Calculate p-value for the drop-in-deviance test as `$P(\chi^2 > \text{test statistic})$`
---

### Should we add `education` to the model?

```r
model_red <- glm(TenYearCHD ~ ageCent + currentSmoker + totChol, 
              data = heart_data, family = binomial)
model_full <- glm(TenYearCHD ~ ageCent + currentSmoker + totChol + 
               education, 
              data = heart_data, family = binomial)
```
]

|term           | estimate| std.error| statistic| p.value| conf.low| conf.high|
|:--------------|--------:|---------:|---------:|-------:|--------:|---------:|
|(Intercept)    |   -2.617|     0.277|    -9.448|   0.000|   -3.161|    -2.074|
|ageCent        |    0.078|     0.006|    12.701|   0.000|    0.066|     0.091|
|currentSmoker1 |    0.449|     0.099|     4.540|   0.000|    0.255|     0.643|
|totChol        |    0.003|     0.001|     2.503|   0.012|    0.001|     0.005|
|education2     |   -0.266|     0.119|    -2.233|   0.026|   -0.502|    -0.034|
|education3     |   -0.319|     0.144|    -2.215|   0.027|   -0.607|    -0.041|
|education4     |   -0.116|     0.160|    -0.725|   0.468|   -0.436|     0.192|

---

### Should we add `education` to the model?

```r
# Deviances
(dev_red <- glance(model_red)$deviance)
```

```
## [1] 2894.989
```

```r
(dev_full <- glance(model_full)$deviance)
```

```
## [1] 2887.206
```

```r
# Drop-in-deviance test statistic
(test_stat <- dev_red - dev_full)
```

```
## [1] 7.783615
```

---

### Should we add `education` to the model?

```r
# p-value
1 - pchisq(test_stat, 3) #3 = number of new model terms in model2
```

```
## [1] 0.05070196
```

---

### Drop-in-Deviance test in R

- We can use the **`anova`** function to conduct this test 
    - Add **`test = "Chisq"`** to conduct the drop-in-deviance test

```r
anova(model_red, model_full, test = "Chisq")
```

```
## Analysis of Deviance Table
## 
## Model 1: TenYearCHD ~ ageCent + currentSmoker + totChol
## Model 2: TenYearCHD ~ ageCent + currentSmoker + totChol + education
##   Resid.
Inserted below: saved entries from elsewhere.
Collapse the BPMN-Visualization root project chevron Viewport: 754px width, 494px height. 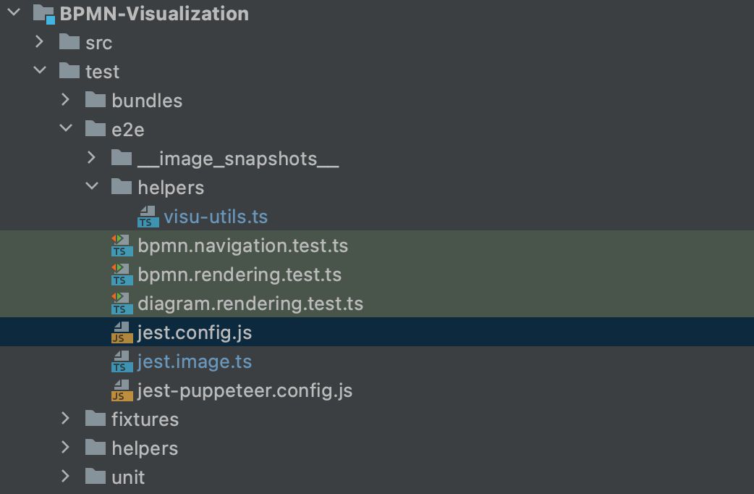point(14,14)
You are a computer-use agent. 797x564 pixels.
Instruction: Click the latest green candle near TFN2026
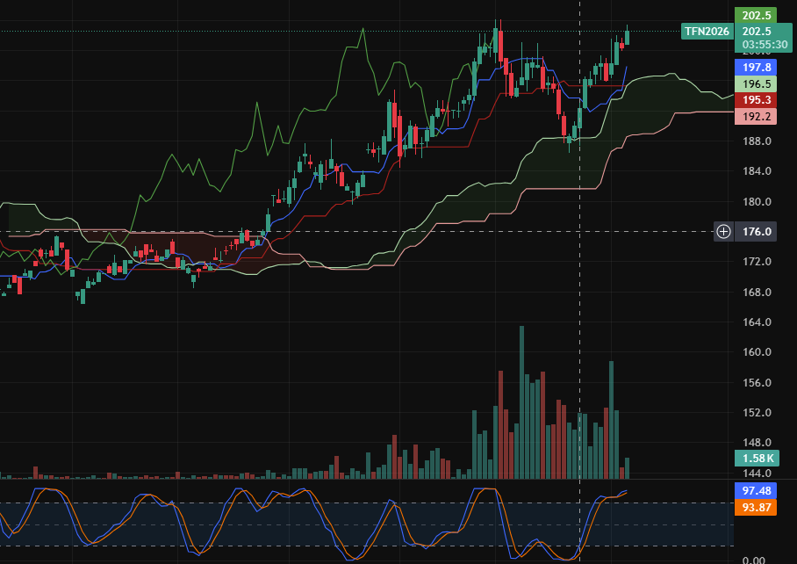pos(627,37)
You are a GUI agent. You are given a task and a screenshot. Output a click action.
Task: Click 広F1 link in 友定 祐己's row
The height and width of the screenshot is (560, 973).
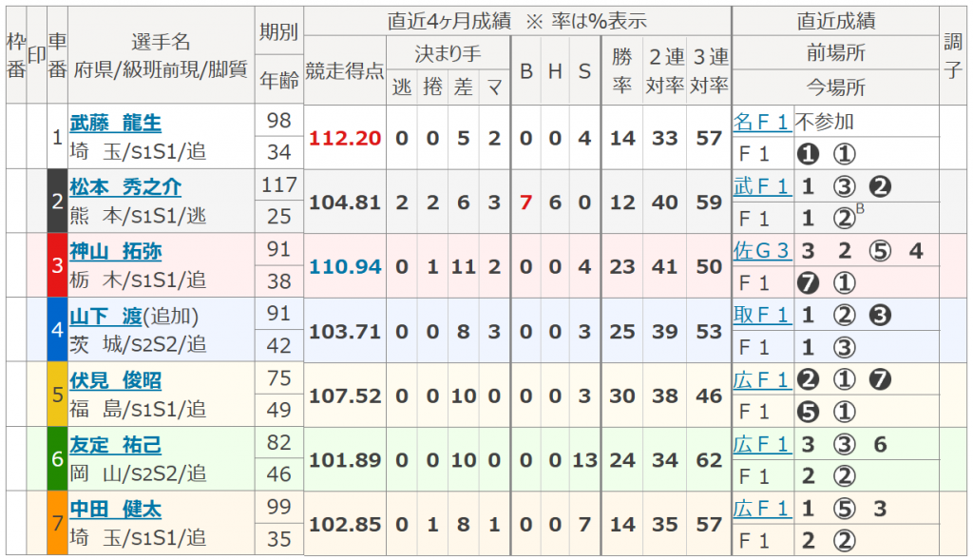click(761, 444)
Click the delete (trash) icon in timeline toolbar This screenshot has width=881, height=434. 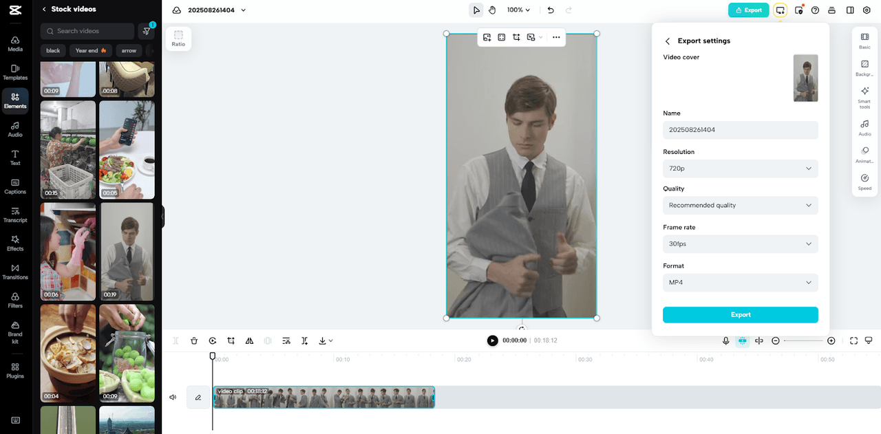pyautogui.click(x=194, y=340)
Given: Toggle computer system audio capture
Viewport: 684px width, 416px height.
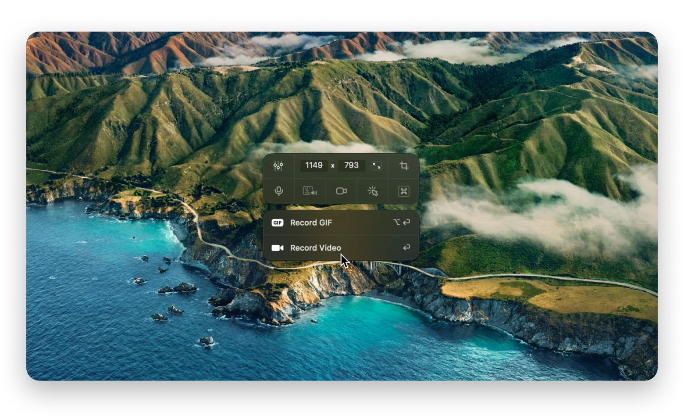Looking at the screenshot, I should [x=310, y=191].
Df Resid. Dev Df Deviance Pr(>Chi)  
## 1      3654     2895.0                       
## 2      3651     2887.2  3   7.7836   0.0507 .
## ---
## Signif. codes:  0 '***' 0.001 '**' 0.01 '*' 0.05 '.' 0.1 ' ' 1
```

---

### Model selection

- Use AIC or BIC for model selection

.alert[
`$$AIC = - 2 * L - \color{red}{n\log(n)}+ 2(p +1)$$`
`$$BIC =- 2 * L - \color{red}{n\log(n)} + log(n)\times(p+1)$$`

where `$L = \sum\limits_{i=1}^n[y_i \log(\hat{\pi}_i) + (1 - y_i)\log(1 - \hat{\pi}_i)]$`
]
---

### AIC from `glance` function

Let's look at the AIC for the model that includes `ageCent`, `currentSmoker`, and `totCholCent`

```r
glance(model_red)$AIC
```

```
## [1] 2902.989
```

**Calculating AIC**

```r
(L <- glance(model_red)$logLik)
```

```
## [1] -1447.495
```

```r
- 2 * L + 2 * (3 + 1)
```

```
## [1] 2902.989
```

---

### Should we add education to the model?

**Recall:**
- Reduced Model includes `AgeCent`, `currentSmoker`, `totCholCent`
- Full Model includes `AgeCent`, `currentSmoker`, `totCholCent`, `education` (categorical)

```r
glance(model_red)$AIC
```

```
## [1] 2902.989
```

```r
glance(model_full)$AIC
```

```
## [1] 2901.206
```

---

### What remaining questions do you have about logistic regression?